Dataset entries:
• • •

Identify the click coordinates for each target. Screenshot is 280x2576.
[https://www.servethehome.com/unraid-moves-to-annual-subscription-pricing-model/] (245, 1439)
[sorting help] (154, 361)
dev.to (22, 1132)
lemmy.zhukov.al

• • •

DIRECTIONS: Please return the records above in their exact form.

ANSWER TO THE EXERCISE:
Identify the click coordinates for each target. Screenshot is 280x2576.
[https://www.servethehome.com/unraid-moves-to-annual-subscription-pricing-model/] (245, 1439)
[sorting help] (154, 361)
dev.to (22, 1132)
lemmy.zhukov.al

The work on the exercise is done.